The fact that the tulips were not dealt on the stock exchange does not mean the flower business was not regulated. In fact, it soon evolved into a complicated, even ritualized affair in which buyer and seller dealt according to fixed rules and were united by mutual obligations, agreed to in front of witnesses, and noted in writing. Like the brokers who once congregated on the New Bridge, the tulip traders needed somewhere to transact their business. Like the brokers, some of them used the house of God upon occasion; when the mania took place, the local church was a general meeting place pressed into use by everyone from local merchants to courting couples. Most, however, found it far more comfortable to buy and sell their bulbs in a convenient tavern. The tulip trader’s stock exchange was his local pub.

The “colleges” of growers and dealers who met in the back rooms of Dutch inns were such a central feature of the tulip mania that it is important to get an impression of what the taverns of the 1630s were like. Unless the conditions in which the bulbs were actually traded are understood—late at night, in smoke-filled rooms, by drunken men—the mania itself will always remain a mystery.

Inns were, to begin with, so common in the United Provinces as to be commonplace. In 1613, for example, Amsterdam already had five for every hundred inhabitants, which suggests that in 1636 there were probably two hundred packed within the city walls of Haarlem—an area not that much bigger than Hyde Park. These drinking houses ranged from full-fledged taverns to dingy cellars and apothecaries’ shops. Perhaps a fifth were unlicensed and illegal and specialized in evading the high beer tax imposed to help pay for the war with Spain. The authorities had to carry out frequent raids to keep the spread of such establishments in check.
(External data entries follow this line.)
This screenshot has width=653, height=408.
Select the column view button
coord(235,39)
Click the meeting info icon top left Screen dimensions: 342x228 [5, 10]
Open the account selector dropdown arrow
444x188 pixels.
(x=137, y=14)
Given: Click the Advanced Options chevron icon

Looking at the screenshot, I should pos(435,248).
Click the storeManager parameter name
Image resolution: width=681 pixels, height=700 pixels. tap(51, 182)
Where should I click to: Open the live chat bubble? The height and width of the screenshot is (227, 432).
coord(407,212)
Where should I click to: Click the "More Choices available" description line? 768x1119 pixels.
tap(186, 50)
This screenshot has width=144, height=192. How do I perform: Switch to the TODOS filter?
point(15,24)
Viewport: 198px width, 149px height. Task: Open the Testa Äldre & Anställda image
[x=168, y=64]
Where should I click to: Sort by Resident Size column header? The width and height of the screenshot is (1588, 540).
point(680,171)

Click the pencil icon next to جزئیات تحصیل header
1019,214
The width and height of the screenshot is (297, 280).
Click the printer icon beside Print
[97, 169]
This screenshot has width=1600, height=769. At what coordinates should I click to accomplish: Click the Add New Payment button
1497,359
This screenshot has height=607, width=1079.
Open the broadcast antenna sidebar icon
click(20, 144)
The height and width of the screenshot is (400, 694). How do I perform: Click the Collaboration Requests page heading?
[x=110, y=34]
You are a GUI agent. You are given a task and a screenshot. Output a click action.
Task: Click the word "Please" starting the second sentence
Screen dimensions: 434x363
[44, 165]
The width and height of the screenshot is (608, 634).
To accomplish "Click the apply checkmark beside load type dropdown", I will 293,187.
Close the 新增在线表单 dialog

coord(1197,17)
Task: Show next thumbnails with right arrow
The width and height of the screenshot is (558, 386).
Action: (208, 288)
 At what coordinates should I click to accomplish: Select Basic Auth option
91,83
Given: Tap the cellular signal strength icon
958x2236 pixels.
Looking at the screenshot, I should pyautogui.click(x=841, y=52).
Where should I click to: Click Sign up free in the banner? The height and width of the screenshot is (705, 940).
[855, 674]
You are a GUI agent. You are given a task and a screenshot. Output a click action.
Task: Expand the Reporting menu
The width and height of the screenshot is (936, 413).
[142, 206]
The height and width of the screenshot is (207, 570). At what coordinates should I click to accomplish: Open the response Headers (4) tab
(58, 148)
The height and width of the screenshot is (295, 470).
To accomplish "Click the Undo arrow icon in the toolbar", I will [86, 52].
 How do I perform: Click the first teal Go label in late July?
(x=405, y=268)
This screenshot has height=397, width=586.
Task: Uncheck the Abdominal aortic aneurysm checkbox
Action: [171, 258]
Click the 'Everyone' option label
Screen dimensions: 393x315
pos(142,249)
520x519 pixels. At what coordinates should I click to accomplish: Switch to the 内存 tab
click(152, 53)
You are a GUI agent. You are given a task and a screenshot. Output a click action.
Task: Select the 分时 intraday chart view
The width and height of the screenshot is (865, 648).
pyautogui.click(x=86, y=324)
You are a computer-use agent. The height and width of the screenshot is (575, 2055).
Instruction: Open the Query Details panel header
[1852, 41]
It was only the larger and more reputable inns, however, that would have been able to offer the private rooms required by the tulip traders. They went by names such as the Beelzebub, the Finch, the Lion, and the Devil on a Chain. Establishments of this sort could be found both within and without a city’s walls.

In Haarlem, for example, many taverns clustered to the south of the city, amid the glades and walks of Haarlem’s famous woods. Because they were close to the earliest tulip farms just to the north, it seems reasonable to assume that some of them, at least, must have hosted groups of florists trading bulbs. If so, then the tulip dealers would have shared the premises with unsavory companions. Prostitution having been outlawed—ostensibly at least—within Haarlem’s city walls, the taverns of the Haarlemmerhout frequently doubled as brothels. The most notorious of the local whorehouses cannot have been easy to miss—it appears in the records of the time as “the red house outside the gate of the cross.”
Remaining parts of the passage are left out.